If the only securities being registered on this Form are being offered pursuant to dividend or interest reinvestment plans, please check the following box: ¨
If any of the securities being registered on this Form are to be offered on a delayed or continuous basis pursuant to Rule 415 under the Securities Act of 1933, other than securities offered only in connection with dividend or interest reinvestment plans, check the following box: ¨
If this Form is filed to register additional securities for an offering pursuant to Rule 462(b) under the Securities Act, please check the following box and list the Securities Act registration statement number of the earlier effective registration statement for the same offering. ¨
If this Form is a post-effective amendment filed pursuant to Rule 462(c) under the Securities Act, check the following box and list the Securities Act registration statement number of the earlier effective registration statement for the same offering. ¨
If this Form is a registration statement pursuant to General Instruction I.D. or a post-effective amendment thereto that shall become effective upon filing with the Commission pursuant to Rule 462(e) under the Securities Act, check the following box. ¨
If this Form is a post-effective amendment to a registration statement filed pursuant to General Instruction I.D. filed to register additional securities or additional classes of securities pursuant to Rule 413(b) under the Securities Act, check the following box. ¨
Indicate by check mark whether the registrant is a large accelerated filer, an accelerated filer, a non-accelerated filer, or a smaller reporting company. See the definitions of “large accelerated filer,” “accelerated filer” and “smaller reporting company” in Rule 12b-2 of the Exchange Act.

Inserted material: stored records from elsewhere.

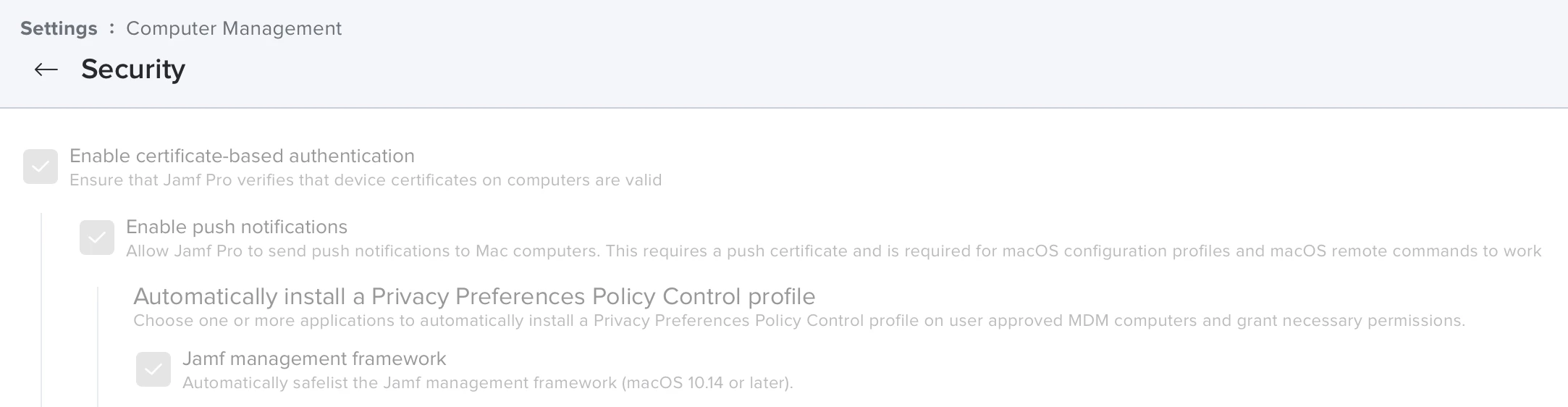Image resolution: width=1568 pixels, height=407 pixels.
Task: Click the outer vertical indent line under certificate option
Action: (41, 310)
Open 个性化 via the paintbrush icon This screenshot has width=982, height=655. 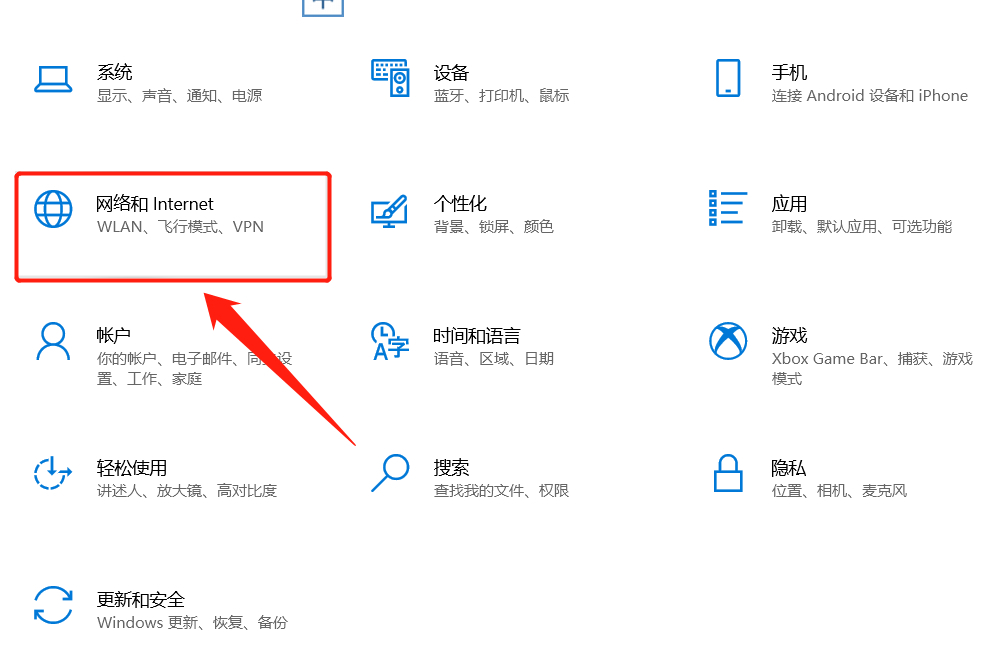(389, 210)
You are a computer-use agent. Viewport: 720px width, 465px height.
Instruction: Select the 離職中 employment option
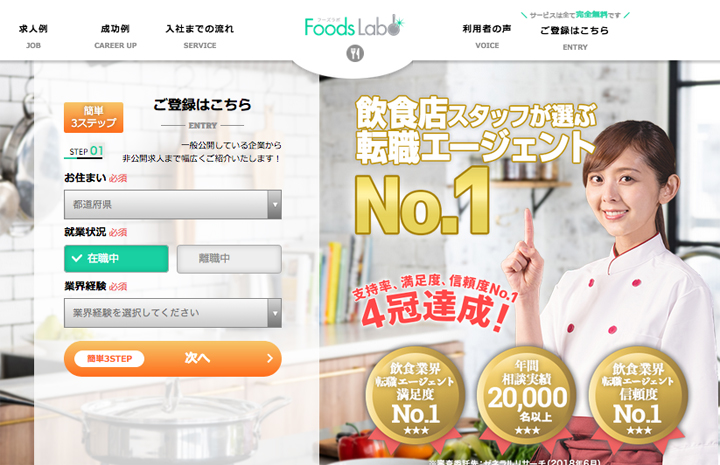tap(229, 258)
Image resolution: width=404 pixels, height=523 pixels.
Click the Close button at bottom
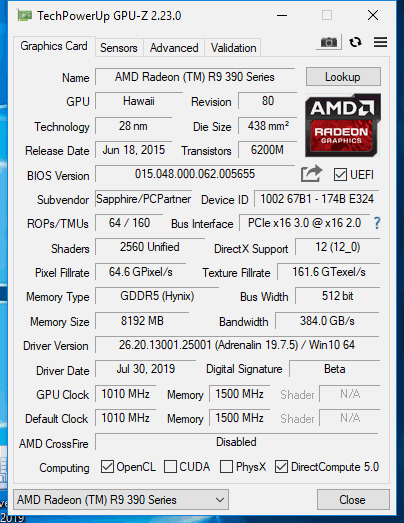click(353, 500)
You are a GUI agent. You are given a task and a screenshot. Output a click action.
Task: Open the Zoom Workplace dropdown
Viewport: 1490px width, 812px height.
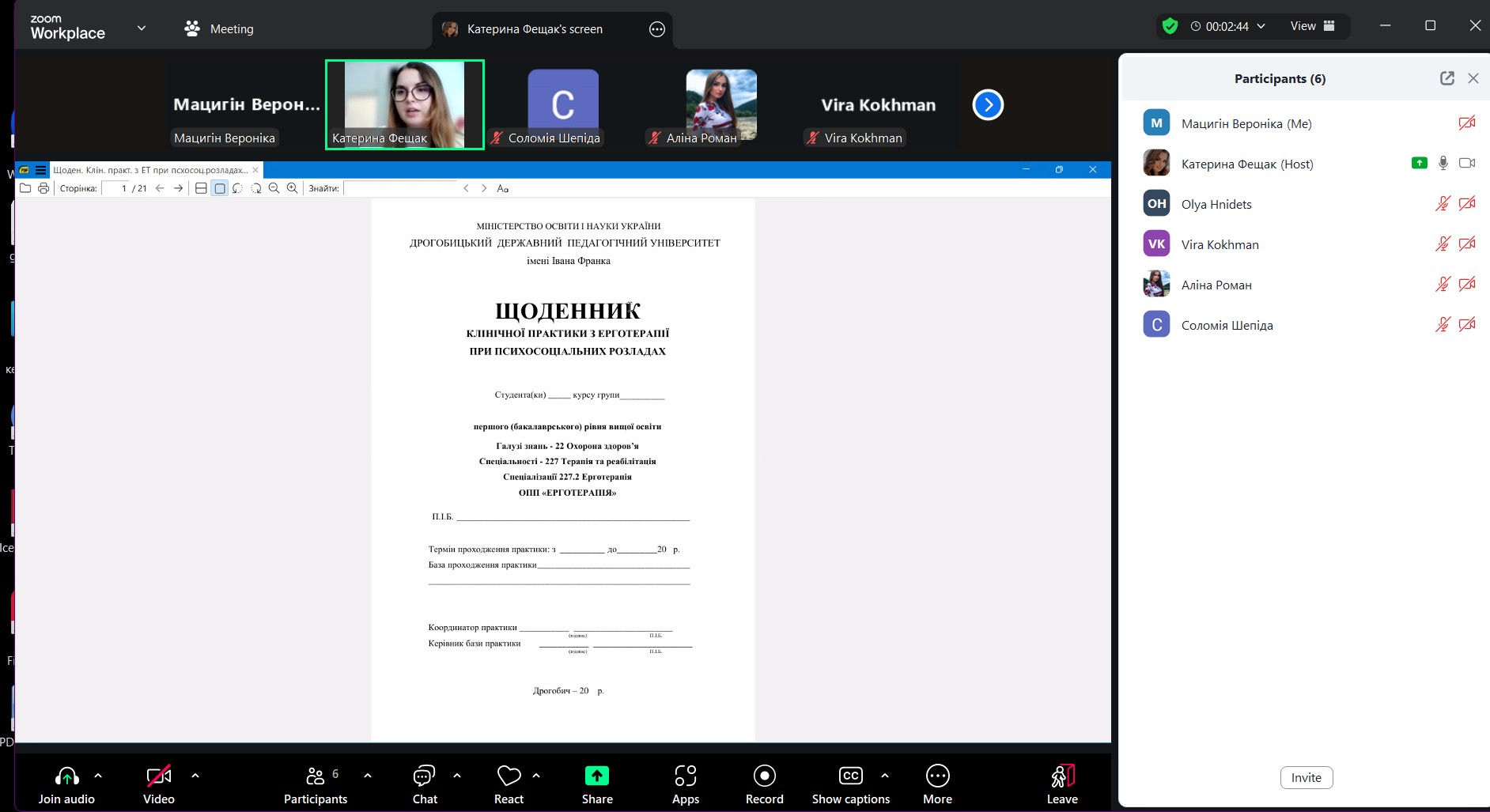click(x=142, y=28)

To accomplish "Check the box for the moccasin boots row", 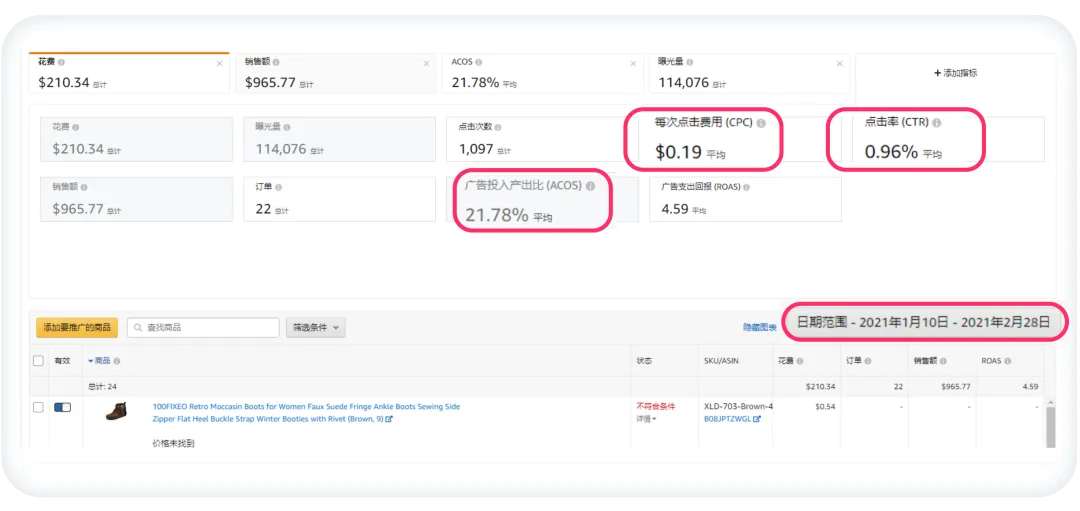I will pyautogui.click(x=38, y=407).
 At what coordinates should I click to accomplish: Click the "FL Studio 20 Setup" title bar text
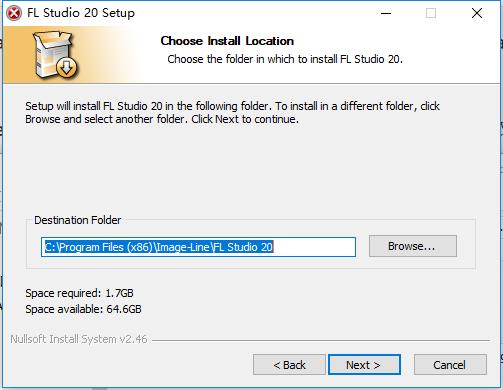click(x=81, y=13)
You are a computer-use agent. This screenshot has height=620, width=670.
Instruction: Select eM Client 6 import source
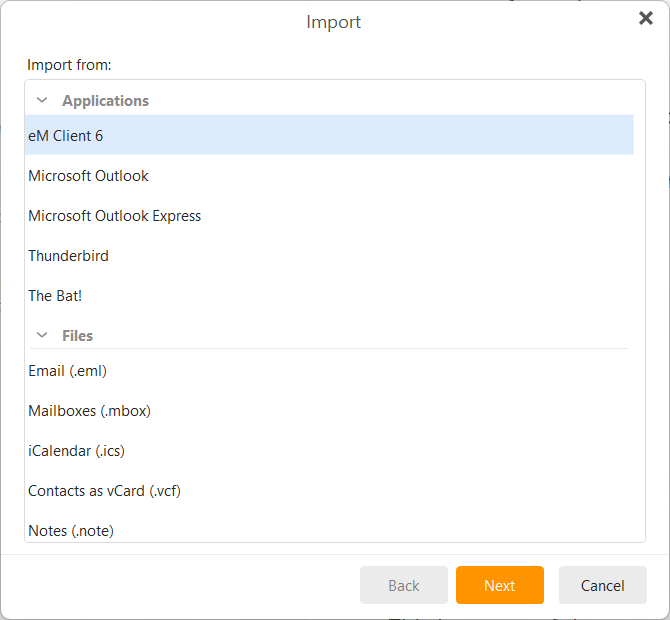(x=329, y=135)
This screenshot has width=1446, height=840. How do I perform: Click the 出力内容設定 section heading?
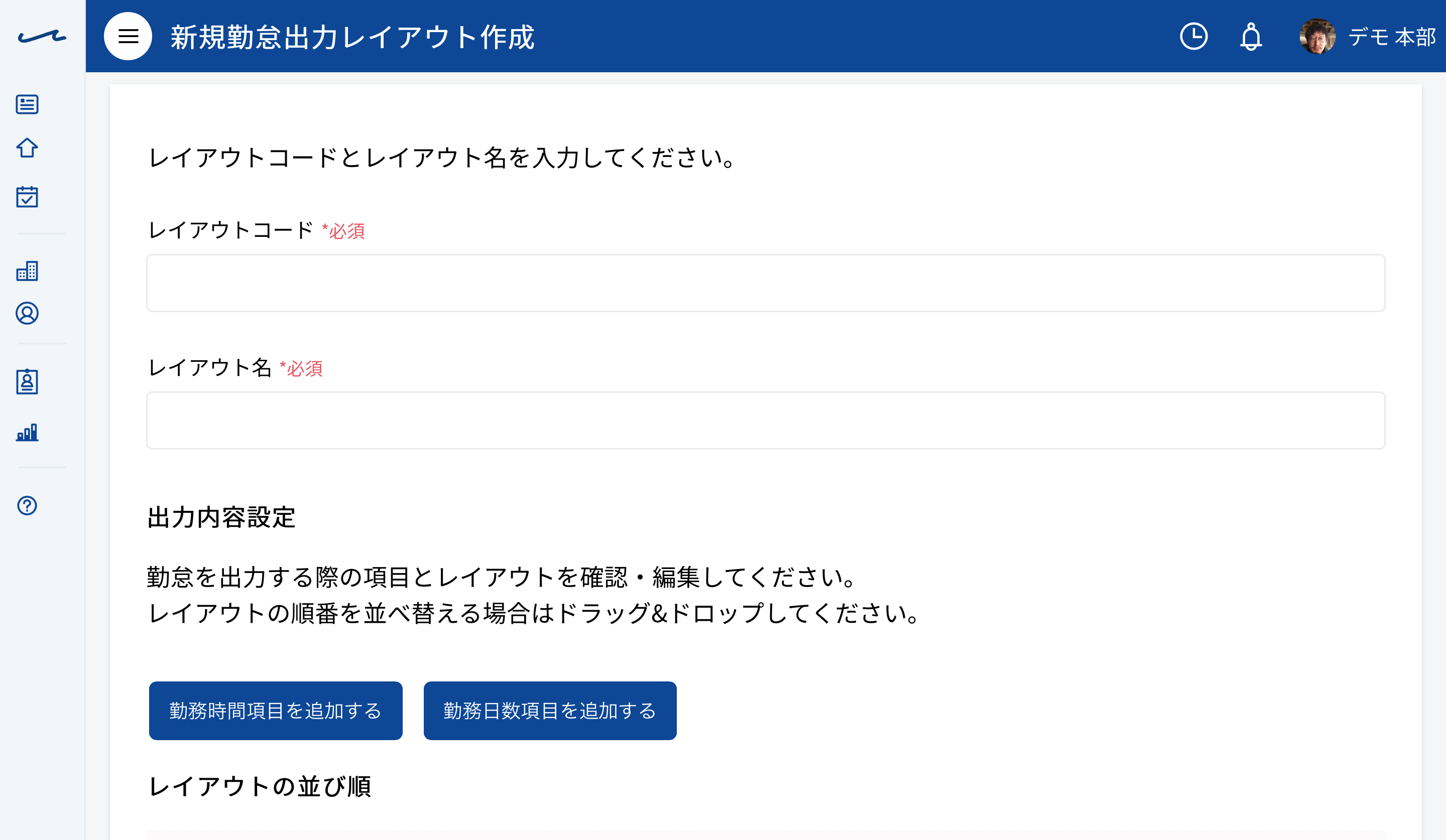point(221,517)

Large accelerated filer ¨ | Accelerated filer ¨ | |
Non-accelerated filer x | Smaller reporting company ¨ | |
(Do not check if a smaller reporting company) |
TERMINATION OF REGISTRATION
STATEMENT AND
DEREGISTRATION OF SECURITIES
On June 3, 2010, FiberTower Corporation (“FiberTower”) filed a Registration Statement on Form S-8, Registration No. 333-167289 (the “Registration Statement”) with the Securities and Exchange Commission (the “Commission”), registering the sale of (i) 6,500,000 shares of common stock, $0.001 par value per share (“Common Stock”), and (ii) an indeterminate number of additional shares that may be issued with respect to the securities registered under the Registration Statement on account of stock splits, stock dividends, recapitalizations or similar transactions (together with the Common Stock, the “Registered Securities”). The Registration Statement was declared effective by the Commission on June 7, 2010.
On July 17, 2012, FiberTower and certain of its affiliates (the “Debtors”) filed for petitions for relief under title eleven of chapter 11 of the United States Code (the “Bankruptcy Code”) in the United States Bankruptcy Court for the Northern District of Texas, Fort Worth Division (the “Bankruptcy Court”). By Order dated January 27, 2014 (the “Confirmation Order”), the Bankruptcy Court confirmed the Debtors’ Fourth Amended Joint Chapter 11 Plan (the “Plan”) filed by FiberTower Network Services Corp., et. al. The Plan became effective on March 31, 2014 (the “Effective Date”). On the Effective Date, all previously existing equity securities (including but not limited to any shares of common stock or preferred stock, or any warrants, options or other rights to purchase stock) of FiberTower will be cancelled and extinguished, and no holder of such an equity security will be entitled to receive or retain property under the Plan.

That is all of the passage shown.